* US Durable Goods rise 4.9% in July, buoyed by a surge in aircraft orders. Ex-transport though the rise was an as expected 0.8%.
* US New Home Sales also beat expectations up 9.6% in July. Supply falls again to 7.5 months.
* Fed’s Lockhart says economy needs low rates for some time.
* French Jobless rises by 10,700 in July
Another interesting session, with cracks appearing in the risk on trade. The data was once again positive, but the markets are getting more and more immune to this as they wonder where the recovery goes from here.

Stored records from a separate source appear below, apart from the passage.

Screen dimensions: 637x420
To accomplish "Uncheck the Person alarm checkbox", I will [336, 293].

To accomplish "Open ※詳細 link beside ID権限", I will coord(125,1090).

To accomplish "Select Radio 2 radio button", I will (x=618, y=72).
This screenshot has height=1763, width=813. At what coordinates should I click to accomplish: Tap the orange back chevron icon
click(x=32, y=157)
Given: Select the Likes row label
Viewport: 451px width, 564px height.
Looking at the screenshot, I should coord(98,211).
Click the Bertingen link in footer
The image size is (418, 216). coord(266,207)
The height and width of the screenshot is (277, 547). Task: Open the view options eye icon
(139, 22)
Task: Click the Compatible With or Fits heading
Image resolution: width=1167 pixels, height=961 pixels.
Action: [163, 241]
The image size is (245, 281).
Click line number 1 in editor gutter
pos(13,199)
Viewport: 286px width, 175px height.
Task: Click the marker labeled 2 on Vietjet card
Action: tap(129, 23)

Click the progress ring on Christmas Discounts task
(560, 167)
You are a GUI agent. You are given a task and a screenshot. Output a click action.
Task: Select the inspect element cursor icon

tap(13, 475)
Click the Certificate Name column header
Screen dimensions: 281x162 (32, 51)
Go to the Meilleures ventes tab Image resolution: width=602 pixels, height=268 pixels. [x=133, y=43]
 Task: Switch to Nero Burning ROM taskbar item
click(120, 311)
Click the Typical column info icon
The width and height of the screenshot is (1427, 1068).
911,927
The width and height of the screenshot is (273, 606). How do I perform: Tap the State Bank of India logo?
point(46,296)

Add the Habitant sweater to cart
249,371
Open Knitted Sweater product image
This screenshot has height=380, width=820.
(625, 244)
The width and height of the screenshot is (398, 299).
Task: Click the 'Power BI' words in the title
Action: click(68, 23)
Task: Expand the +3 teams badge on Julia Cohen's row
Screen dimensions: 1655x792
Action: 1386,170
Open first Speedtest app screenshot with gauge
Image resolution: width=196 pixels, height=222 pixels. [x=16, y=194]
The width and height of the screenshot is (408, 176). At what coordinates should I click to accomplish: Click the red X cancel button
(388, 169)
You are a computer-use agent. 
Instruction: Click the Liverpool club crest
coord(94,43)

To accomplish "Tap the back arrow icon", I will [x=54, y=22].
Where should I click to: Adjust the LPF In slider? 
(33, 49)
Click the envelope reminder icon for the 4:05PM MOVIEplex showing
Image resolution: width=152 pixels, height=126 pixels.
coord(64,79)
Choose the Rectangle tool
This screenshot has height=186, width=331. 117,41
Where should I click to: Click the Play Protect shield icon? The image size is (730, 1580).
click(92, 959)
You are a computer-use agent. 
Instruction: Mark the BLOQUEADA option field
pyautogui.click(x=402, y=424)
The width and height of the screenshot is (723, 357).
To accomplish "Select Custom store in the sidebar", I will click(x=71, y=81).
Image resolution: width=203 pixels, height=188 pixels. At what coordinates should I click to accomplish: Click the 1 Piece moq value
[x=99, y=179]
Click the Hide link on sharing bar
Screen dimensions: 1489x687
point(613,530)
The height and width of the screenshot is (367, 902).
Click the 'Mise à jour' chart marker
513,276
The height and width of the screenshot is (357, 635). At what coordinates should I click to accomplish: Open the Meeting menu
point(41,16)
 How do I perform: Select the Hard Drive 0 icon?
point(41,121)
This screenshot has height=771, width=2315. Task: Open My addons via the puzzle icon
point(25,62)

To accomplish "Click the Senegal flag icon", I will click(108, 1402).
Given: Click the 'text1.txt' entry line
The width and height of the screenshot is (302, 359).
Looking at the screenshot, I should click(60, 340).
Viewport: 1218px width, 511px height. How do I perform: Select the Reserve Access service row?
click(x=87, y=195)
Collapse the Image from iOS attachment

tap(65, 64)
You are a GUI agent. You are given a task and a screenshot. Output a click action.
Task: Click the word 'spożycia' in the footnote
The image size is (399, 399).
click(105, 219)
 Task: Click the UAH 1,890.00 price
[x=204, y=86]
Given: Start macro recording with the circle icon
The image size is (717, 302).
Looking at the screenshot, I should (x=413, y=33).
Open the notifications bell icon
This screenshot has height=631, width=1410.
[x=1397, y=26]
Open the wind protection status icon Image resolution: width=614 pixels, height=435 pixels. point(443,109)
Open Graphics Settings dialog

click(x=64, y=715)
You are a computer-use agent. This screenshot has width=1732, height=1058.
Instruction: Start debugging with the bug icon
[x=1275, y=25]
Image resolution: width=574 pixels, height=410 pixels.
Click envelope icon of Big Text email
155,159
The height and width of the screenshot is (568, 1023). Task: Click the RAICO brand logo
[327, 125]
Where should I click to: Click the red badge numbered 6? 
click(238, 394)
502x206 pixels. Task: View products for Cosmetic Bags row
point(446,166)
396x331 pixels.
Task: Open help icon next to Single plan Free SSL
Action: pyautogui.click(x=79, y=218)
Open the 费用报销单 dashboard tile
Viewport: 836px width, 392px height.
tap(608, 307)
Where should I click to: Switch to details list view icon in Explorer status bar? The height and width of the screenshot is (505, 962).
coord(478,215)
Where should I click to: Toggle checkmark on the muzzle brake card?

Eur/Usd was under pressure from early on in the European session. A stronger than expected IFO survey saw the pair pop to 1.4350, but it was quickly into reverse as the threat of Chinese selling and the feeling that the risk on trade was growing tired emerged. The pair went to test the usual support at 1.4250 which we’ve tested in the last few sessions, but this time we managed to break through after the market failed to embrace a better than expected Durable goods report. Even the better new home sales report didn’t help the pair as selling pushed the pair to 1.4206. Since then its been a steady grind higher back to the 1.4250 level.
Sterling was once again on the ropes, as Eur/Gbp knocked out barrier options at 0.8800, and Cable was forced lower with the Eur/Usd selling to hit 1.6160. A mini comeback of sorts since then has seen Cable put on a cent to reach 1.6250 aided somewhat by a disappointing Gilt buyback.